Higher-order functions — functions that take or return functions

In Python, functions are first-class objects. You can pass them around like variables, store them in lists, and return them from other functions.

Passing a function as an argument

def apply(func, value):
    return func(value)

def double(x):
    return x * 2

def square(x):
    return x ** 2

print(apply(double, 5))   # 10
print(apply(square, 5))   # 25

Output:

10
25

func holds the function itself — no parentheses. func(value) calls it inside.

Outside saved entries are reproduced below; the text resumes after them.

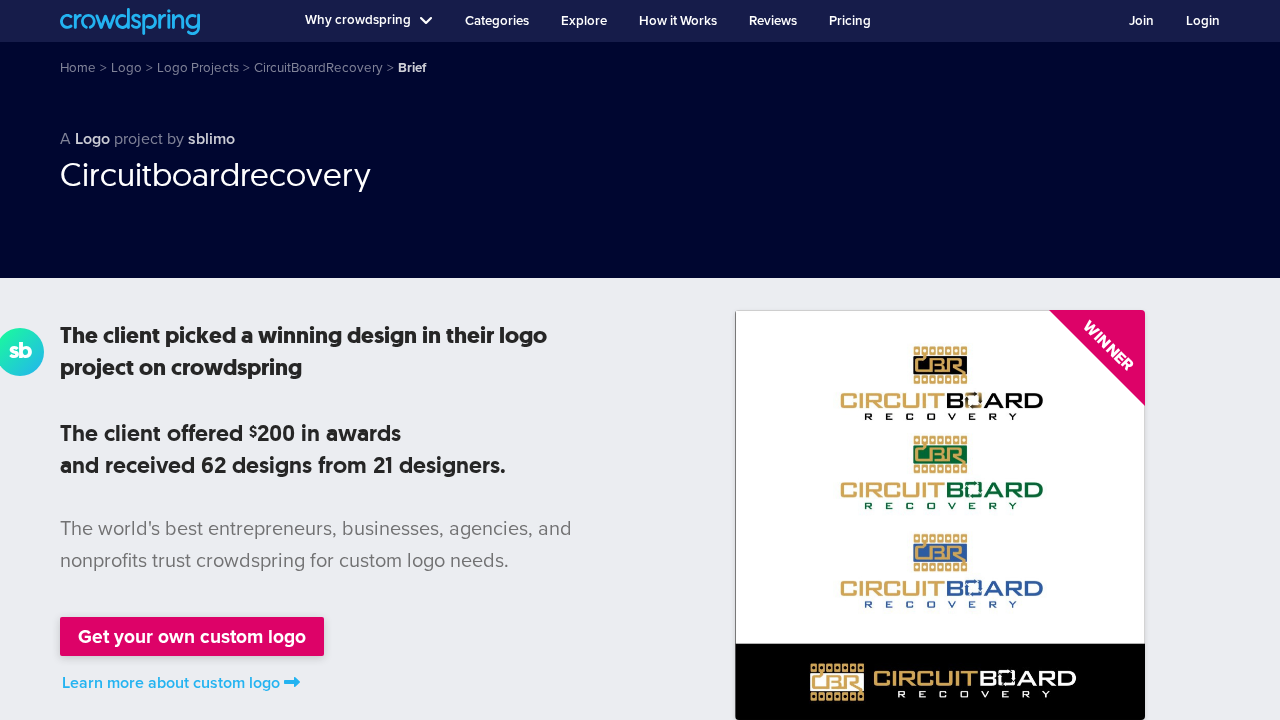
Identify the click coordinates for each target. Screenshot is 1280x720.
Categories (497, 21)
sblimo (211, 139)
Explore (584, 21)
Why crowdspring (358, 20)
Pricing (850, 21)
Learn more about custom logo (171, 683)
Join (1141, 21)
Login (1203, 21)
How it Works (678, 21)
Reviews (773, 21)
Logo (92, 139)
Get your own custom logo (192, 636)
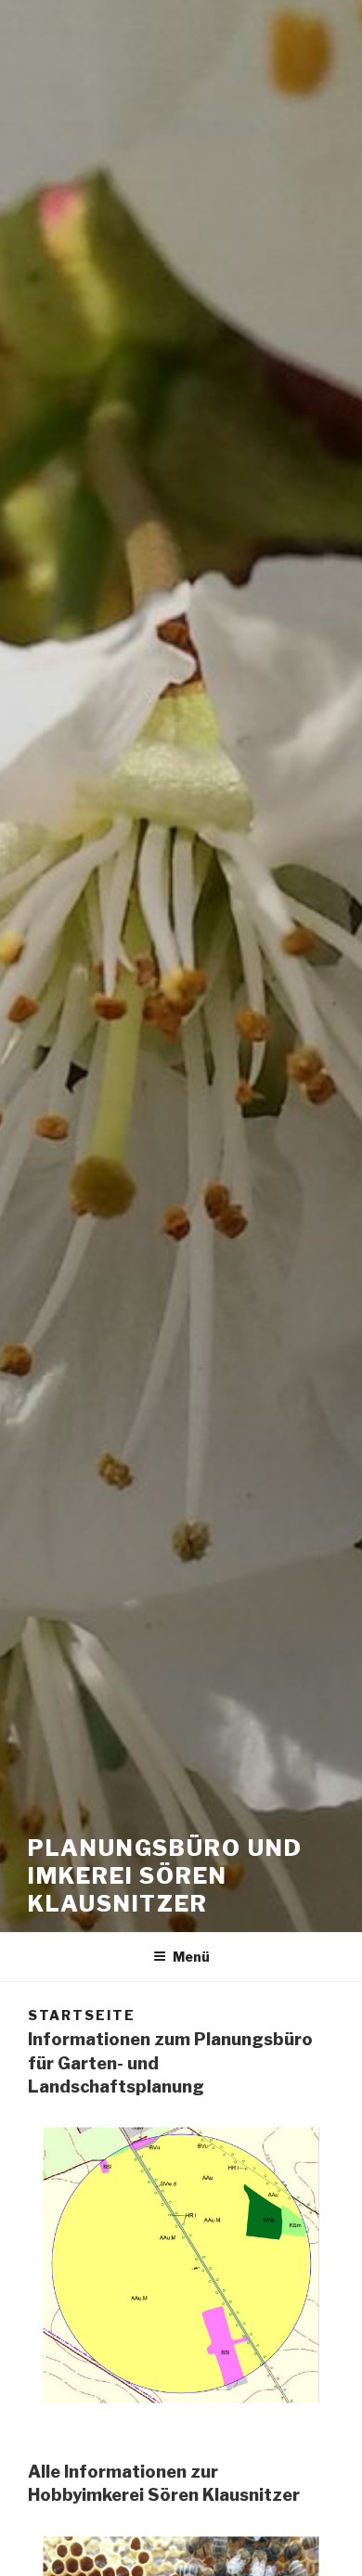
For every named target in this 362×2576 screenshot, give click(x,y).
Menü (191, 1956)
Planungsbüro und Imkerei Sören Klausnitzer (165, 1876)
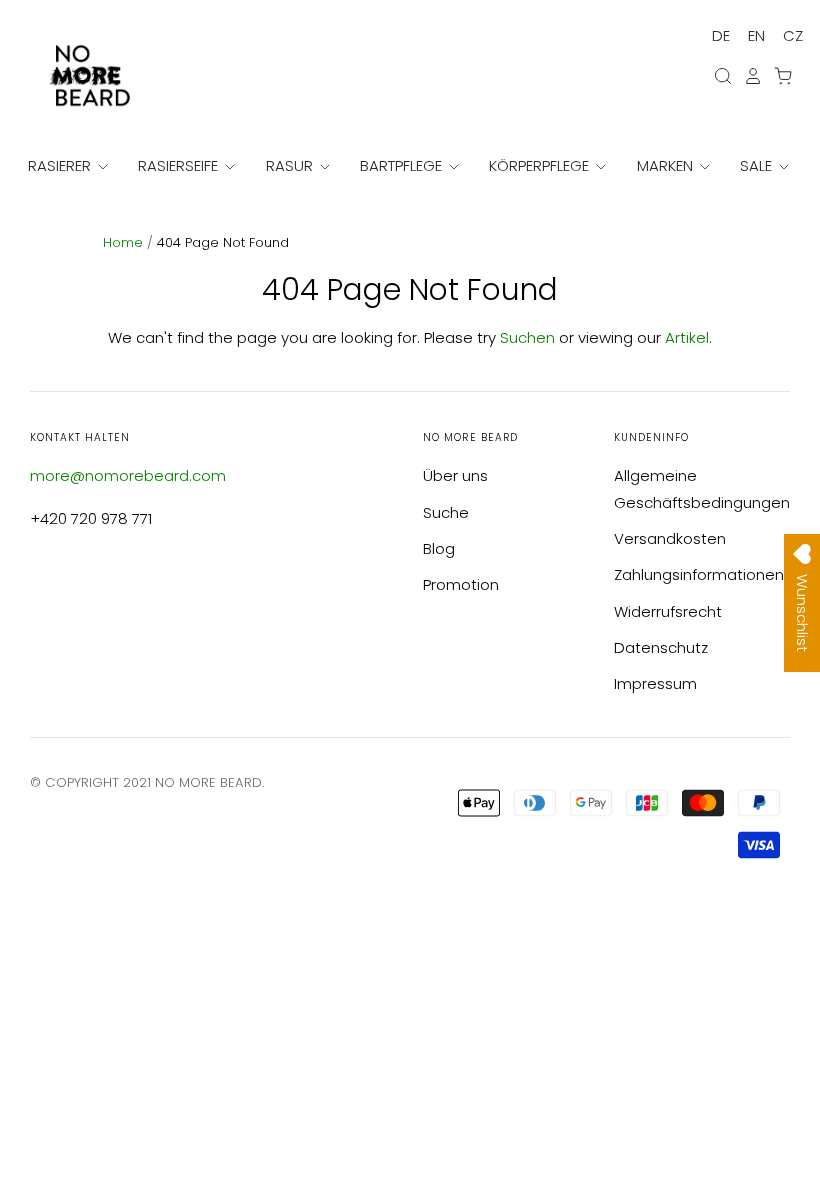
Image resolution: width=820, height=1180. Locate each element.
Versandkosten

Built-in higher-order functions

Python ships with map(), filter(), and sorted() — all take functions as arguments.

numbers = [1, 2, 3, 4, 5]

doubled  = list(map(lambda x: x * 2, numbers))
evens    = list(filter(lambda x: x % 2 == 0, numbers))

print(doubled)   # [2, 4, 6, 8, 10]
print(evens)     # [2, 4]

map() applies a function to every item. filter() keeps only items where the function returns True.

Returning a function from a function

def multiplier(factor):
    def multiply(x):
        return x * factor
    return multiply

triple = multiplier(3)
print(triple(5))    # 15
print(triple(10))   # 30

Output:

15
30

multiplier(3) returns the inner multiply function with factor locked in as 3. This pattern is called a closure — the inner function remembers the environment it was created in.


Everything in one place — the complete anatomy

def function_name(param1, param2, optional=default, *args, **kwargs) -> return_type:
    """Docstring explaining what this does."""
    # function body
    return value
PartWhat it is
defkeyword that starts the definition
function_namethe name you call it by
param1, param2required parameters
optional=defaultoptional parameter with default value
*argsany number of extra positional arguments
**kwargsany number of extra keyword arguments
-> return_typetype hint for what gets returned
docstringexplains the function
returnsends back the result

All the scenarios — which pattern to use when

Just doing something, no output needed → no return

def log_event(event):
    print(f"[LOG] {event}")

Calculating something and handing it back → return

def calculate_tax(price, rate):
    return price * rate

Same logic, different inputs, reused everywhere → regular function with parameters

def is_valid_port(port):
    return 1 <= port <= 65535

Quick one-off transformation → lambda

clean = lambda s: s.strip().lower()

Unknown number of inputs → *args or **kwargs

def log(*messages):
    for msg in messages:
        print(f"[INFO] {msg}")

Optional config-style inputs → default parameters

def connect(host, port=443, timeout=30):
    ...

Problem that breaks into smaller same-shaped problems → recursion

def count_files(directory):
    ...  # calls itself for each subdirectory

The one-line summary

A function is a named, reusable block of code. def defines it, parameters are its inputs, return is its output. Master parameters, defaults, *args, **kwargs, scope, lambdas, and recursion — and you can build anything. Everything else in Python is built on top of functions.